== INFORMATION GIVEN

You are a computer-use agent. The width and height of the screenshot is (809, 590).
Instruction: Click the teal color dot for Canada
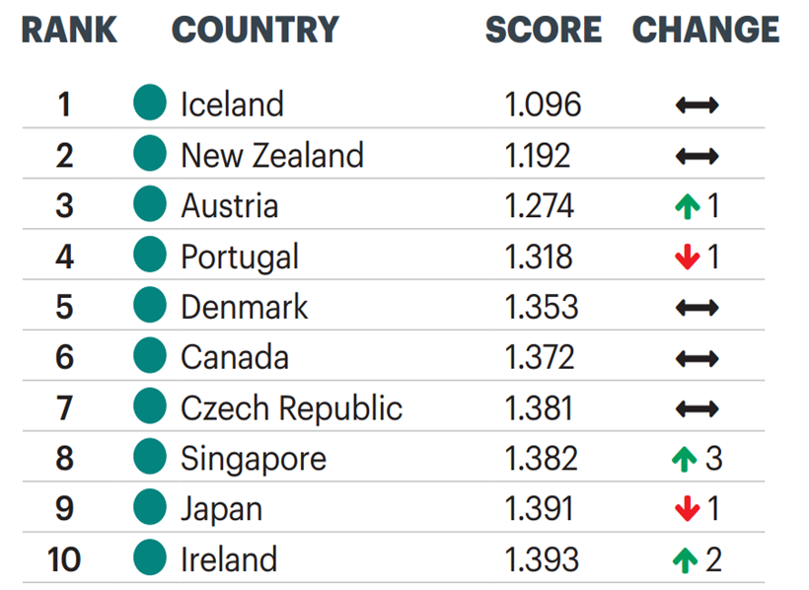pyautogui.click(x=150, y=356)
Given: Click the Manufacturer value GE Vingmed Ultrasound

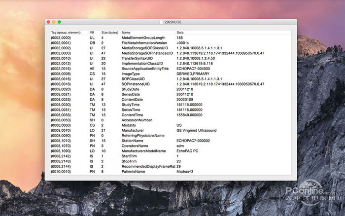Looking at the screenshot, I should pyautogui.click(x=197, y=130).
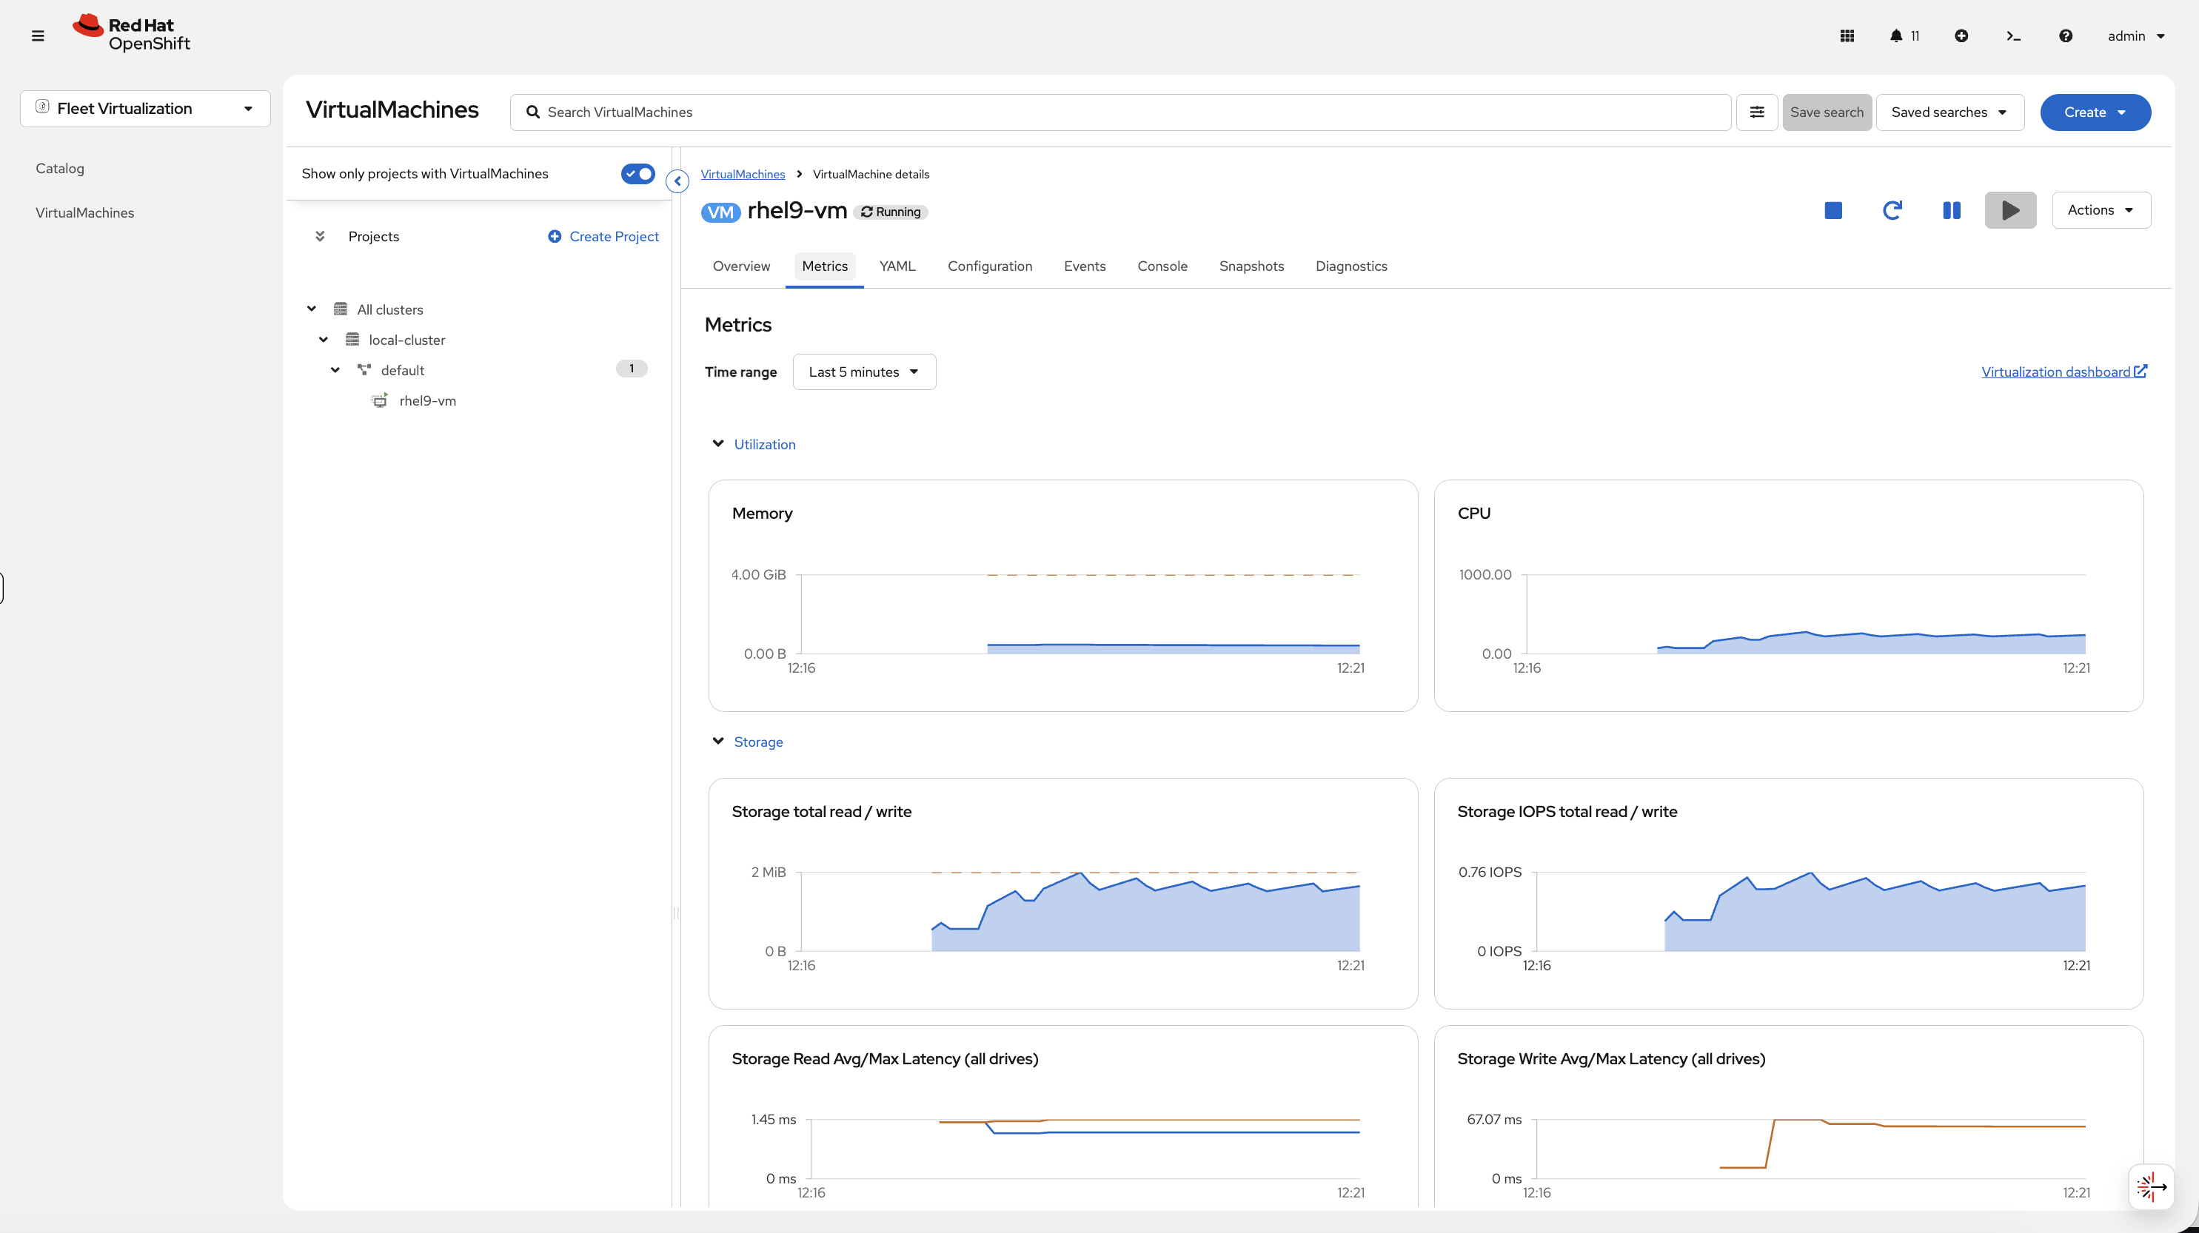Viewport: 2199px width, 1233px height.
Task: Open the quick create plus menu
Action: (x=1961, y=36)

====

▶ WHAT IS BEING ASKED
Reproduce the text of each item above verbatim, line by line, omitting the pictures.

▶ WRITTEN RESPONSE
You are a computer-use agent. The width and height of the screenshot is (809, 590).
Instruction: Click the teal color dot for Canada
pyautogui.click(x=150, y=356)
Given: Click the Manufacturer value GE Vingmed Ultrasound

Looking at the screenshot, I should pyautogui.click(x=197, y=130).
Viewport: 2199px width, 1233px height.
Task: Open the quick create plus menu
Action: (x=1961, y=36)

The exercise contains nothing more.